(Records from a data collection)
Segment Open

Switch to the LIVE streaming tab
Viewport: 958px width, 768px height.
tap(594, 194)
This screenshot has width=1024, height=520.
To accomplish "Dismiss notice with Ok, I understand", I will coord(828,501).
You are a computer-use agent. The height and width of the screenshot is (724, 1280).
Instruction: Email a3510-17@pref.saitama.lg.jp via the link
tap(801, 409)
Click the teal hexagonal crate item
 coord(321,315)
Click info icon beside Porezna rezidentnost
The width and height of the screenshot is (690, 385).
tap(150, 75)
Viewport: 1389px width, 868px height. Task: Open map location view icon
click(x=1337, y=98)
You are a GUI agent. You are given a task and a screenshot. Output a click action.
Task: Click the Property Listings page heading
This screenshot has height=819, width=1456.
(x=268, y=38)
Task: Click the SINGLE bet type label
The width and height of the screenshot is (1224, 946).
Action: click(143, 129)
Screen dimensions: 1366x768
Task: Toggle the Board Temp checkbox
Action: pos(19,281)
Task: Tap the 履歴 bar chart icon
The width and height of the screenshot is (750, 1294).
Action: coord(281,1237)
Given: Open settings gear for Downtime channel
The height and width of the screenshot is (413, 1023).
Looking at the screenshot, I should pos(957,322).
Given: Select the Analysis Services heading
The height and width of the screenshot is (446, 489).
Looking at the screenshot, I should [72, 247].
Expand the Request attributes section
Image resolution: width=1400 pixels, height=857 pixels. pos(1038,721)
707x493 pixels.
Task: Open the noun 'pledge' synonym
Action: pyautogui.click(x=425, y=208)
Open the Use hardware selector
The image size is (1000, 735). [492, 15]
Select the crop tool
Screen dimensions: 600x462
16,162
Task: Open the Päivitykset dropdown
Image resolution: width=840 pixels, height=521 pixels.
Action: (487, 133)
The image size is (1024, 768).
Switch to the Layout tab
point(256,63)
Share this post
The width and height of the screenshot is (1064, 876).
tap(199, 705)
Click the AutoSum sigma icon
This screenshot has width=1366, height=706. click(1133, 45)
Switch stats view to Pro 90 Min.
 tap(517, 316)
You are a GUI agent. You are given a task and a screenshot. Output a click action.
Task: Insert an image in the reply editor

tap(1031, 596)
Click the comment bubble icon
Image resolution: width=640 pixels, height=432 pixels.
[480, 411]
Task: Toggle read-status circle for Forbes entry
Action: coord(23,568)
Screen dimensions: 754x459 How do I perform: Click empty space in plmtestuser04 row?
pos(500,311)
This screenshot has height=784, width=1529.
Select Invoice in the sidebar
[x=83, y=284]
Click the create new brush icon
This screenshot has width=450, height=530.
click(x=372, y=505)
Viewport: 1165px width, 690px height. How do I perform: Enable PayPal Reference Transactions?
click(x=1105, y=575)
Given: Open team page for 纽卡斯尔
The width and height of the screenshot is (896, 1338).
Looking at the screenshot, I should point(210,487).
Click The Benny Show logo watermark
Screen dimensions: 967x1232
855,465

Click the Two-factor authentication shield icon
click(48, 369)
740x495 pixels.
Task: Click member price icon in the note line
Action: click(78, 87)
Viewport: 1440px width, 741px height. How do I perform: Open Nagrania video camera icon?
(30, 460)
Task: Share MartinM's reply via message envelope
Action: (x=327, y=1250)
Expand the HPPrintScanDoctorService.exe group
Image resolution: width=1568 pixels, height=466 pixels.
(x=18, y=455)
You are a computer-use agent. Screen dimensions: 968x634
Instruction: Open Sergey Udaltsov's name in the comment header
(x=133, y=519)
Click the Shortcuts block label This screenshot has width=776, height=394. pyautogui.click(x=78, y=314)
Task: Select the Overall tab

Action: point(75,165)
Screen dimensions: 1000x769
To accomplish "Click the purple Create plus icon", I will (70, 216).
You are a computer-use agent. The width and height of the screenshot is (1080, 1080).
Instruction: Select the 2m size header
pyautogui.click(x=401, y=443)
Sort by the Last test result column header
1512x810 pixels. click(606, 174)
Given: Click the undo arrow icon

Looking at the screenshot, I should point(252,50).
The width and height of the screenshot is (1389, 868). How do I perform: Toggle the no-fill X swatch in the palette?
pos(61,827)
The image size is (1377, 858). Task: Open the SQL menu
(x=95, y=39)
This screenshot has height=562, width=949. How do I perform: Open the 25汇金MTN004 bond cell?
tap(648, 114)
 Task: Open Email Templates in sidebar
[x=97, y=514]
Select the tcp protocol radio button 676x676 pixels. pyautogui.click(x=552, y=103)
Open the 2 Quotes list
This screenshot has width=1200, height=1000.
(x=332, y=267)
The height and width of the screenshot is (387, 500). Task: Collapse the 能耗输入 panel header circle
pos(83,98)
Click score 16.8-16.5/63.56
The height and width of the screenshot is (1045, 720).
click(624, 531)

Segment Closed

**Required action:** Your answer should be one number: the count of lines in the records above that contain "agent".

**Written response:** 5